Seja a falta de água, o aquecimento global, o esgotamento dos recursos naturais, "The Last of Us" é muito mais sobre o salve-se quem puder previsto para quando tudo começar a faltar para todos. Os cenários distópicos da série se passam em cidades hoje abastadas, mas não são diferentes de outros nos quais a penúria é uma realidade desde sempre. Na série desapareceram os oásis de opulência e ostentação que ainda existem. Daí o calafrio de assistir a um desfecho bem plausível para a destrutividade da sociedade moderna. Não sobra nada para ninguém.

A cada episódio, os dois heróis, o mercenário bonitão (Pedro Pascal) e a adolescente órfã (Bella Ramsey), encontram as diferentes soluções que a humanidade dá para as situações nas quais a sobrevivência de cada um depende do equilíbrio de forças dentro do grupo, a solução militar, fanatico-religiosa, isolacionista, científica… Cada uma desastrosa a seu jeito, menos a comunitária, claro, que vale uma das boas piadas da série. Vale a pena encarar a escatologia para aproveitar um roteiro excepcional, que evita subestimar o espectador.

Mas o que mais chama a atenção em "The Last of Us" é a construção da personagem Ellie, super bem interpretada por Bella Ramsey. Ali se concentra uma das questões fundamentais da nossa sociedade, aquela que diz respeito às novas gerações.

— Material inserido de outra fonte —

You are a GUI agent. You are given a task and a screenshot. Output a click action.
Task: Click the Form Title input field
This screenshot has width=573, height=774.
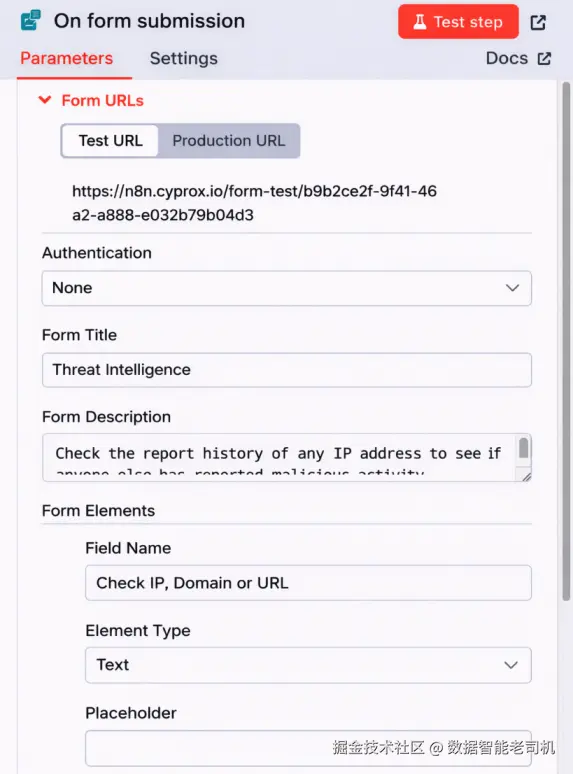coord(287,370)
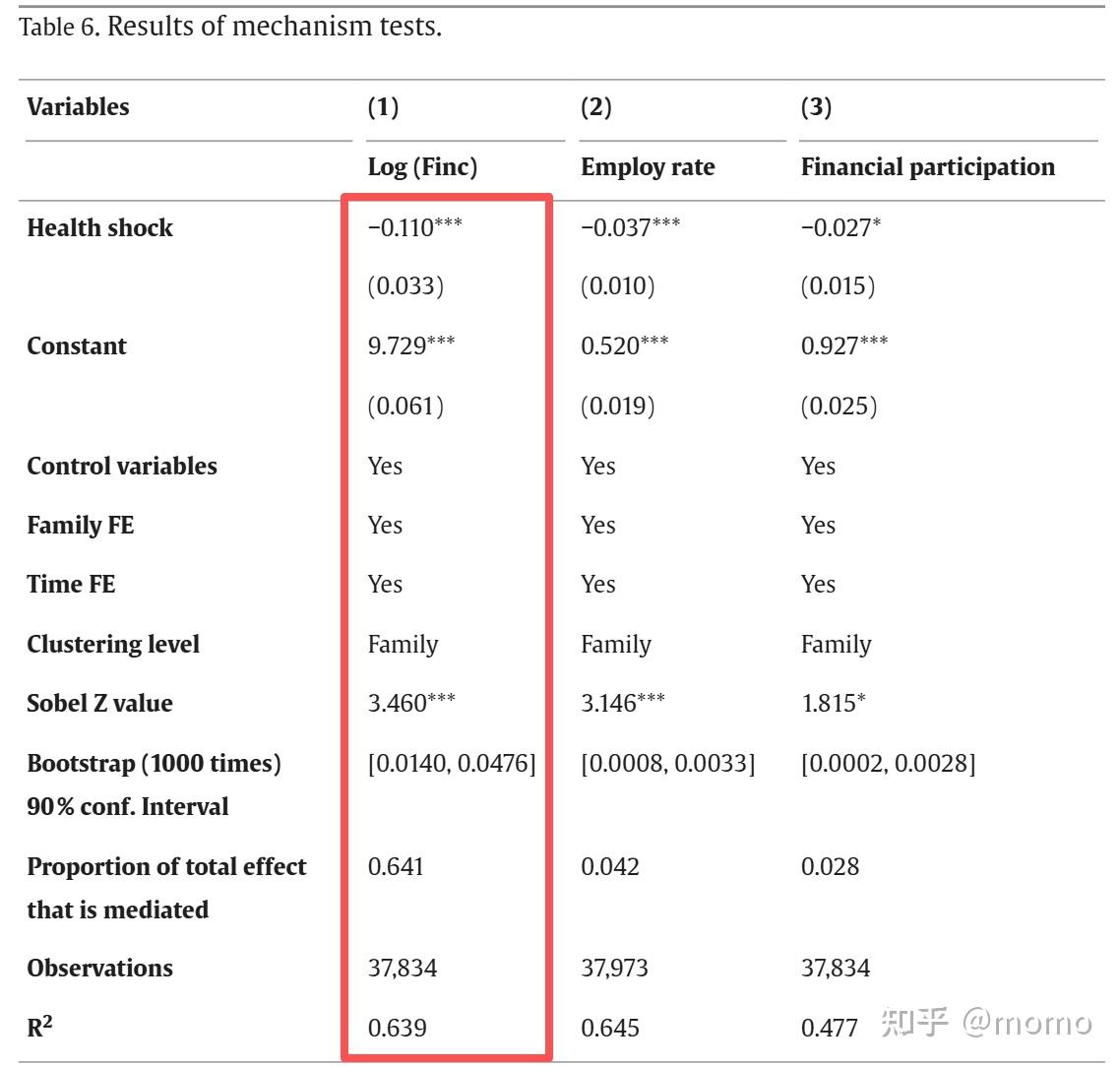Click the −0.110 Health shock coefficient
The height and width of the screenshot is (1067, 1120).
414,227
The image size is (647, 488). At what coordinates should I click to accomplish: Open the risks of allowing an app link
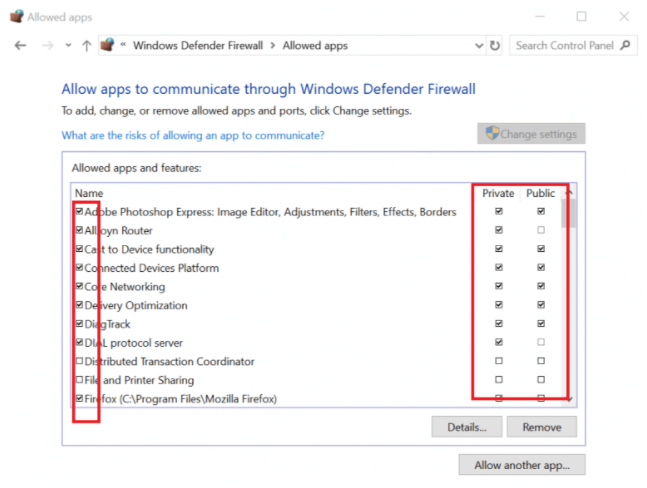[193, 135]
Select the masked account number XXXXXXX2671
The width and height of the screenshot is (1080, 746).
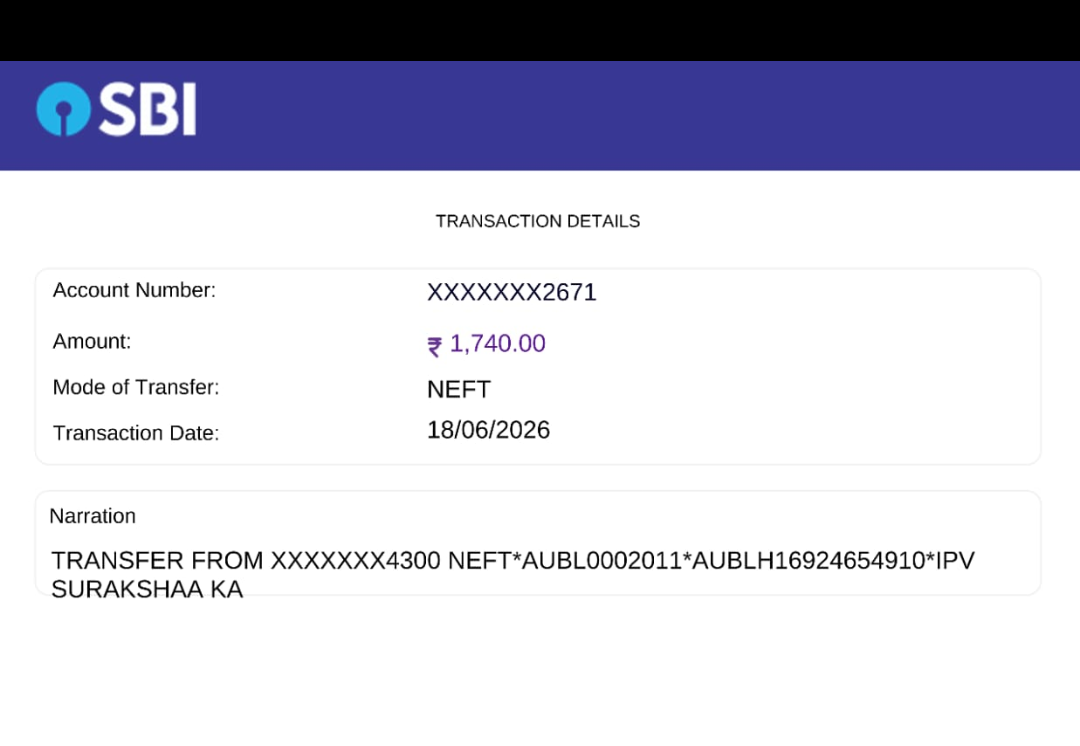(x=512, y=292)
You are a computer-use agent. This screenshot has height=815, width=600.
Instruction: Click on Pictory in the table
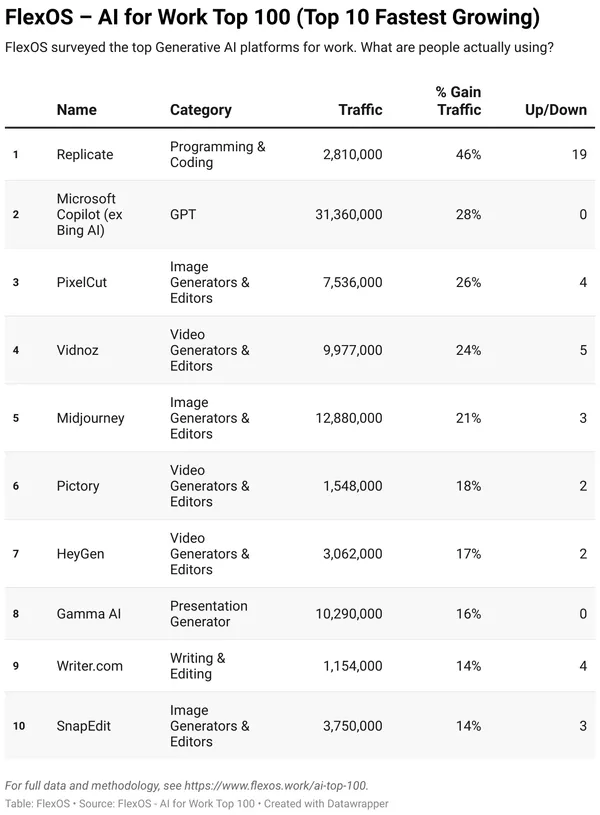pyautogui.click(x=78, y=486)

Ellie (Bella Ramsey) e Joel (Pedro Pascal) em cena de 'The Last of Us' - HBO Max

Ellie tem 13 anos e nunca soube o que é infância. Capaz de roubar, destruir e matar como um adulto mercenário, ela nos remete às crianças-soldados que existem pelo mundo hoje. Lembremos que a infância, essa criação do século 18 que visava preparar as crianças para o mundo adulto burguês, nunca contemplou todas. Ela não é a única, muitos grupos respeitam as crianças sem que tenham para elas o mesmo projeto de infância ocidental, pois nem todo cuidado e proteção oferecidos a elas visam transformá-las em empreendedores ou CEOs. Crianças indígenas, por exemplo, têm um outro modelo de infância a lhes servir de proteção e orientação.

Ellie, que, como muitas de sua idade, testemunhou e participou do pior que o humano é capaz, não deixa de ser, no entanto, uma criança. Uma criança sem direito à infância, mas, ainda sim, inexperiente e emocionalmente frágil. É nesse contraste que a personagem se agiganta, revelando a necessidade de um adulto a lhe servir de fonte de identificação e confiança. Se queremos que Eros tenha alguma chance diante da epidemia de humanos acéfalos devoradores de gente que se intensifica com as redes sociais, é preciso repensar o que queremos transmitir para a próxima geração.

Certamente, adultos mercenários não são a melhor opção. Mais do que salvar a humanidade do efeito dos fungos devoradores de gente, há que se pensar como salvá-la de si mesma.